Aim: Copy out word for word the lines from the one containing "Where should I click to: Click" through the end of the lines below, both ends included. Omit the pictures.

Supplied entries:
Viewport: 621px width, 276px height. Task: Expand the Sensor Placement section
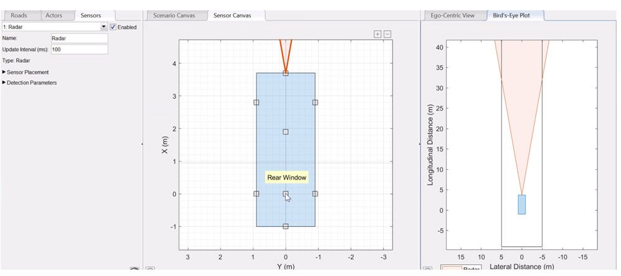tap(4, 72)
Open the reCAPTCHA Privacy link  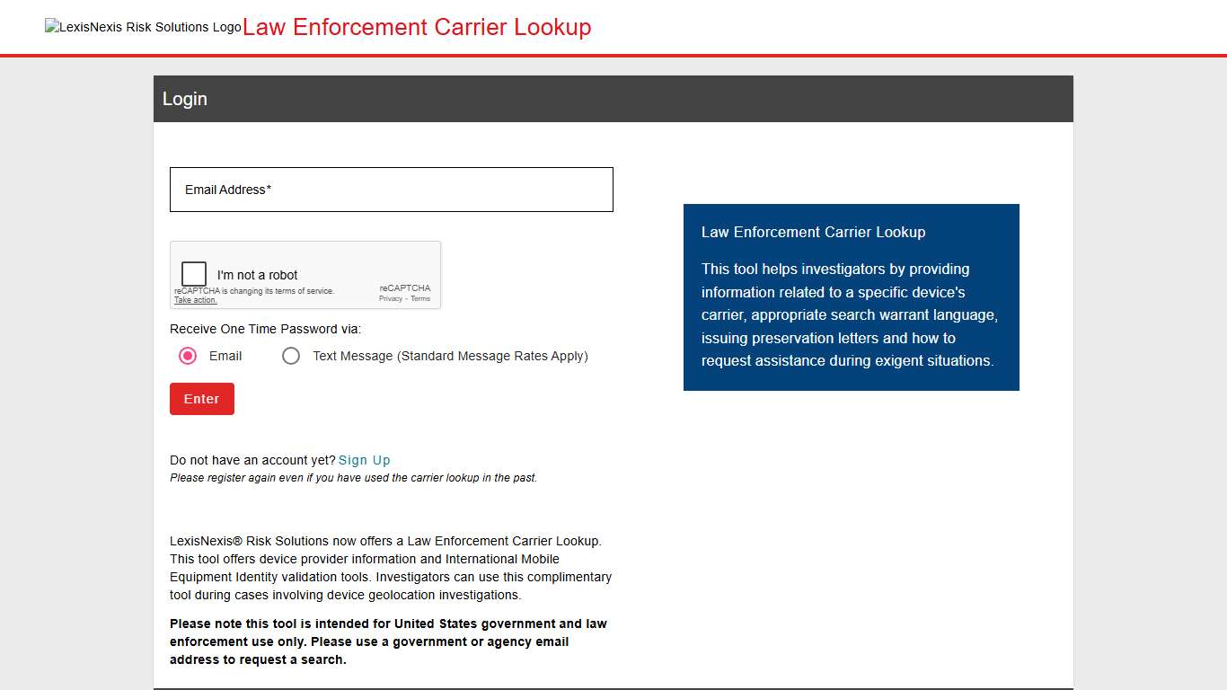pyautogui.click(x=391, y=298)
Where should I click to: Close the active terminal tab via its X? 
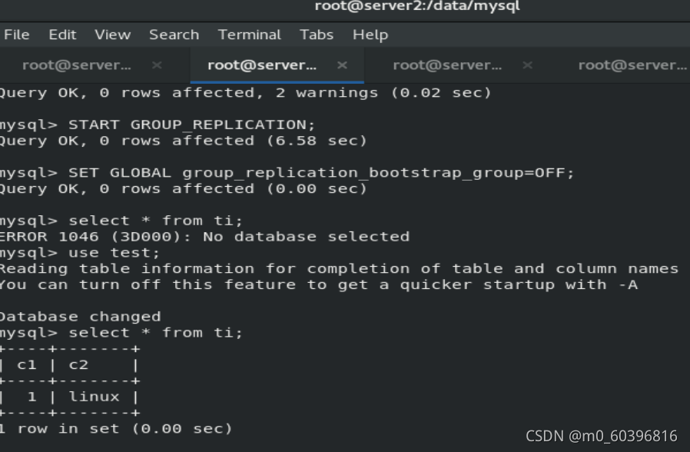342,65
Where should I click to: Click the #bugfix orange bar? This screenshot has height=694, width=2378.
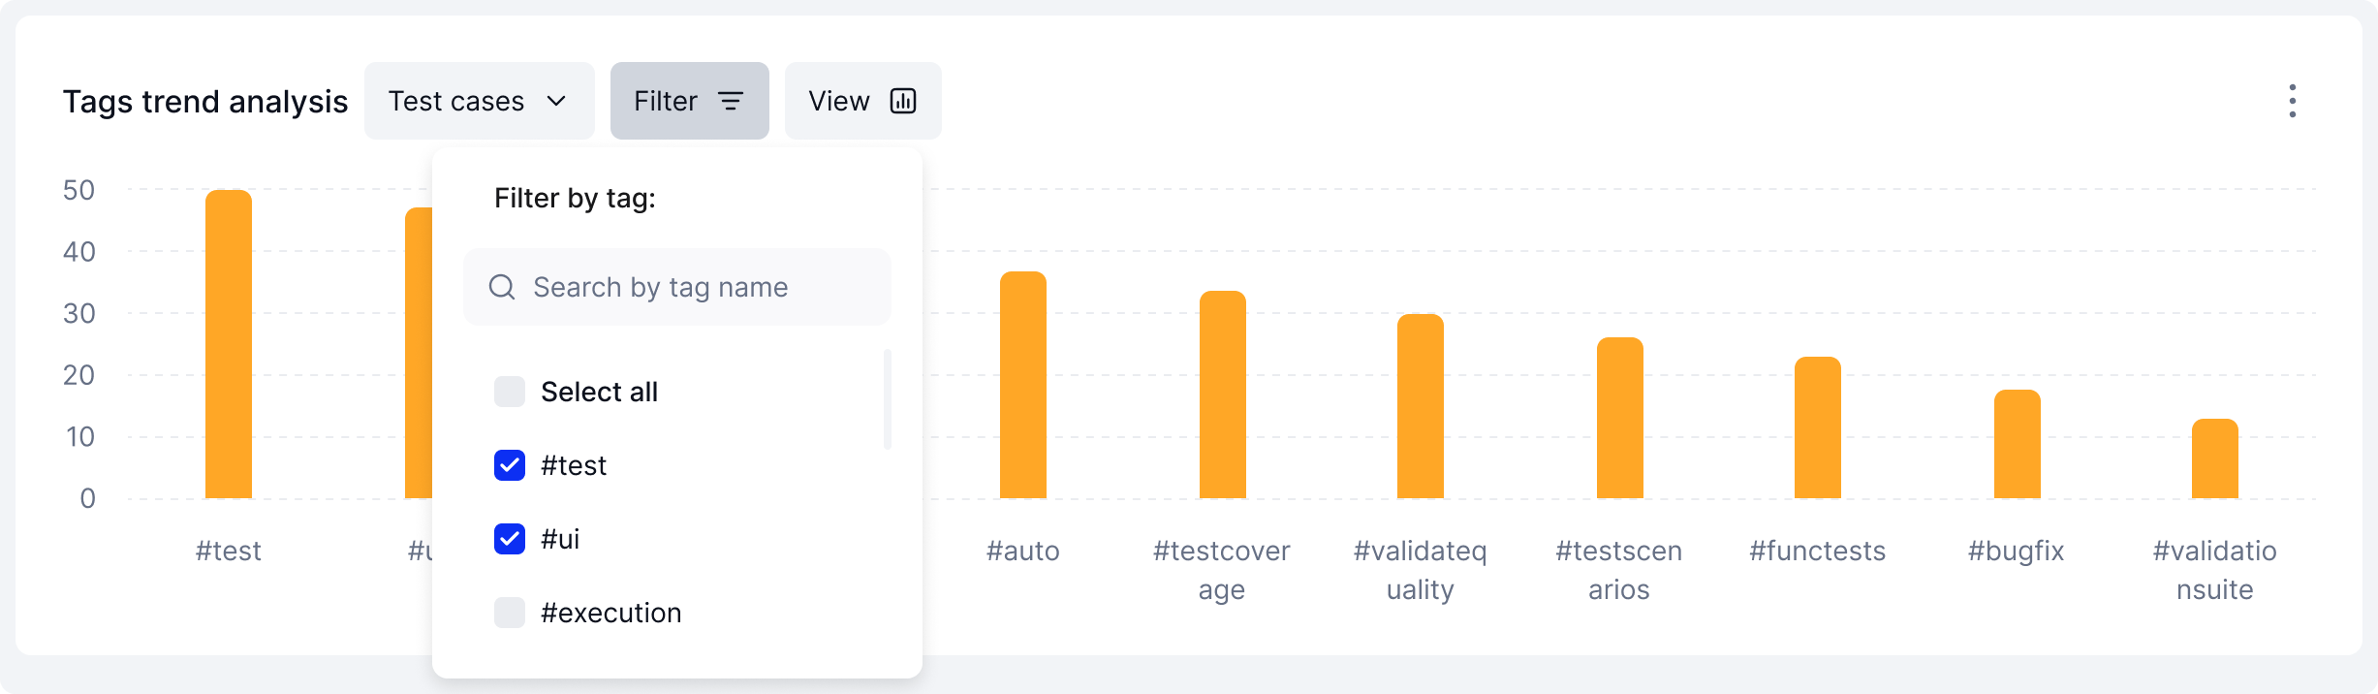(x=2018, y=445)
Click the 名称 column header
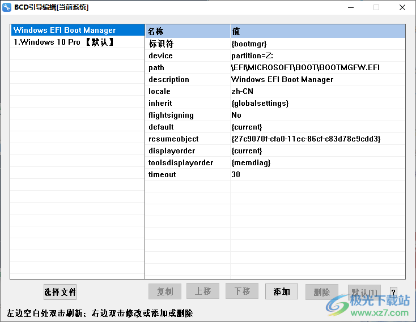This screenshot has height=322, width=416. (x=187, y=31)
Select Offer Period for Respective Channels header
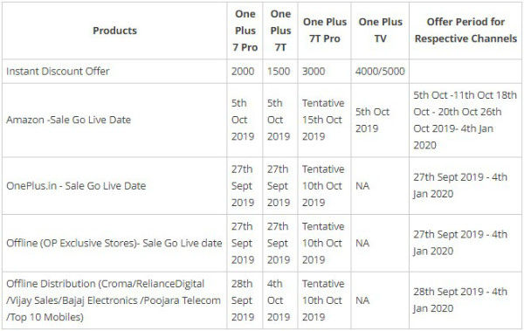524x331 pixels. [465, 30]
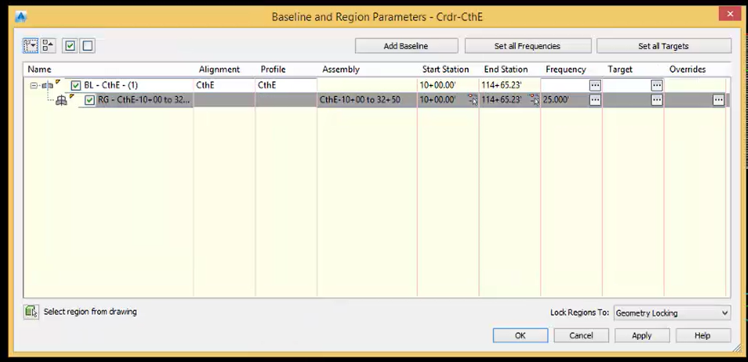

Exercise output:
Where should I click to: Click the #bugfix orange bar? This screenshot has height=694, width=2378.
(x=2018, y=445)
Click the 名称 column header
This screenshot has height=322, width=416. (x=187, y=31)
Select Offer Period for Respective Channels header
524x331 pixels. [465, 30]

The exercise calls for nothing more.